Richard III Fate and Free Will Quotes
How we cite our quotes: (Act.Scene.Line). Line numbers correspond to the Norton edition.
The curse my noble father laid on thee,
When thou didst crown his warlike brows with paper
And with thy scorns drew'st rivers from his eyes,
And then, to dry them, gavest the duke a clout
Steep'd in the faultless blood of pretty Rutland –
His curses, then from bitterness of soul
Denounced against thee, are all fall'n upon thee;
And God, not we, hath plagued thy bloody deed.
So just is God, to right the innocent. (1.3.15)

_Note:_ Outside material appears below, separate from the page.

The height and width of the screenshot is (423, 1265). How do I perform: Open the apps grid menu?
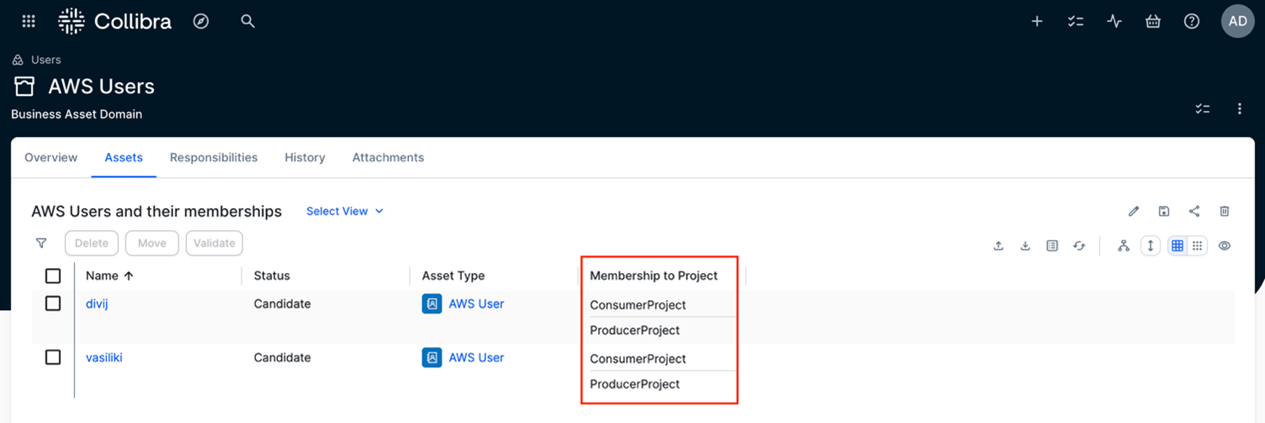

In the previous passage we saw that Margaret views Richard as an instrument of divine justice. She thinks God is using Richard to punish the Yorks for their crimes against the Lancasters. Here, however, Richard argues that God is punishing the Lancasters for the crimes they have committed against his family. (In Shakespeare's Henry VI, Part 3, Richard's dad cursed Margaret for her involvement in his son Rutland's murder. Margaret had taunted Richard's dad by putting a paper crown on his head and waving a bloody handkerchief ("clout") in his face. The handkerchief was dipped in his son Rutland's blood.)
In other words, the Lancasters and the Yorks have been going at it for a very long time, and if it's true that God is using Richard's reign as a form of punishment, then everybody is getting what they deserve.
Thy Edward he is dead, that stabb'd my Edward:
Thy other Edward dead, to quit my Edward;
Young York he is but boot, because both they
Match not the high perfection of my loss:
Thy Clarence he is dead that kill'd my Edward;
And the beholders of this tragic play,
The adulterate Hastings, Rivers, Vaughan, Grey,
Untimely smother'd in their dusky graves.
Margaret is telling the Duchess of York how everyone has been punished for their past crimes. She suggests that when people get murdered in the play, it's because they were basically asking for it.